I am having a difficult time finding resolution on how to bill for our physical therapists 
services. We are a specialist office who hires PT and MT who work between 10 to 40 hours a week. They are licensed with the state. We bill our claims using the group tax and NPI number with the ordering physician listed as the referring and rendering physician with the doctor's NPI number. 

Some of our PT's have their own NPI because they work at other offices in town or have their own office. We were billing "incident to" for all payers. Since some of our PT's do not have an NPI, we were not billing with any of the PT's or MT's NPI (box 24J) or as the rendering provider (box 31) on the claims. We have not had any problems until recently.

Federal BCBS advised that  we are suppose to bill with the PT's name and NPI number as the rendering provider because  patients claim they have to pay the copay of a Specialist office not their  PCP copay. We are not a gereral physician office.

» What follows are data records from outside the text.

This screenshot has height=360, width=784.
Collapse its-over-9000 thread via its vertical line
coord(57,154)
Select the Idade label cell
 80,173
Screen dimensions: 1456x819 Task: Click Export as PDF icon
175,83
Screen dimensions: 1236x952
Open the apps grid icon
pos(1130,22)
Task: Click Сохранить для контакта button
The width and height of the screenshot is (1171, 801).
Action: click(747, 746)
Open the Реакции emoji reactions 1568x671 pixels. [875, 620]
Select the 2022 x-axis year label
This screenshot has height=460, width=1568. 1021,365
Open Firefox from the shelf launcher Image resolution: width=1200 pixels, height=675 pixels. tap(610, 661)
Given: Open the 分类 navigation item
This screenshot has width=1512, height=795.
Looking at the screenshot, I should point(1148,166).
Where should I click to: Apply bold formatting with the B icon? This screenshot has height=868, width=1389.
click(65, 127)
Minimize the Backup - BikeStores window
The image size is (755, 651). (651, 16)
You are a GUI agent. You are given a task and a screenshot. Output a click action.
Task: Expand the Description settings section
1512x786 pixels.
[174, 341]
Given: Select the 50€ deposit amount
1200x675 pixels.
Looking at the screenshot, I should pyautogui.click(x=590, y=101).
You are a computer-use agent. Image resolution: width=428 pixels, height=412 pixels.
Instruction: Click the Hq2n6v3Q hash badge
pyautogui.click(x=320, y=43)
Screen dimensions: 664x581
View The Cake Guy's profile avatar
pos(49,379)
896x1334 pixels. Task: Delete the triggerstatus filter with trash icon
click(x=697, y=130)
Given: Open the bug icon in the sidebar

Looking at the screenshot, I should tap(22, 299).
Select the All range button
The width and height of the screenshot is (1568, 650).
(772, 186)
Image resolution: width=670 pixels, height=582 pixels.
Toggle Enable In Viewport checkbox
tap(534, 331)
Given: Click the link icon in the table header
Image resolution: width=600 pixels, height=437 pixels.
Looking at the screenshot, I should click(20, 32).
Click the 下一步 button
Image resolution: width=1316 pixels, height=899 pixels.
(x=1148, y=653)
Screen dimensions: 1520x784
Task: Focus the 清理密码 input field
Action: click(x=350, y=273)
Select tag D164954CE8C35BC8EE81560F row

We are contracted with CMS, Medicaid, Tricare, and Premera only. I have gone to the OIG site, AAPC, APTA, Google, CMS, and our state insurance commissioners office and still cannot find a direct answer.  I am hoping some of my fellow coders and billers can please assist me. Thank you.


----------



## airart (Oct 29, 2012)

*Medicare Benefit Policy Manual, Chapter 15*

Have you read Chapter 15?  Either the group NPI or individual NPI may be used on health care claims. However, there are situations where an individual NPI is specifically needed by some health plans to process claims. I used to work for Aetna processing insurance claims and some individual doctors in the practice would not be participating in an Aetna plan, but the group would be.  This really wouldn't matter if the group billed and they were participating, but if the non-participating provider was also listed as the referring phyician for say like a well woman visit, then the claim would be denied.  The health insurance plans are wanting more specific information from providers on who exactly rendered services so that the benefits can be applied correctly to the claim.  It also sounds like they are wanting to track the PT services for those plans who may have a maximum on their plan.  Hope the info below helps or at leasts helps point you in the right way.

Here is the link:  http://www.cms.gov/Regulations-and-Guidance/Guidance/Manuals/Downloads/bp102c15.pdf

I would review:

60.1 - Incident To Physician's Professional Services
230.4 - Services Furnished by a Therapist in Private Practice (TPP) 
230.5 - Physical Therapy, Occupational Therapy and Speech-Language Pathology Services Provided Incident to the Services of Physicians and Non-Physician Practitioners (NPP) 
230.6 - Therapy Services Furnished Under Arrangements With Providers and Clinics 

There is lots of good information on what is covered and how to bill.  Also, found this on the CMS1500 site.

Box 17 - The following services/situations require the submission of the referring/ordering provider information:  When a service is incident to the service of a physician or non-physician practitioner, the name of the physician or non-physician practitioner who performs the initial service and orders the non-physician service must appear in item 17;

Item 17b Form CMS-1500 – Enter the NPI of the referring/ordering physician listed in item 17. All physicians who order services or refer Medicare beneficiaries must report this data.

NOTE: Effective May 23, 2008, 17a is not to be reported but 17b MUST be reported when a service was ordered or referred by a physician.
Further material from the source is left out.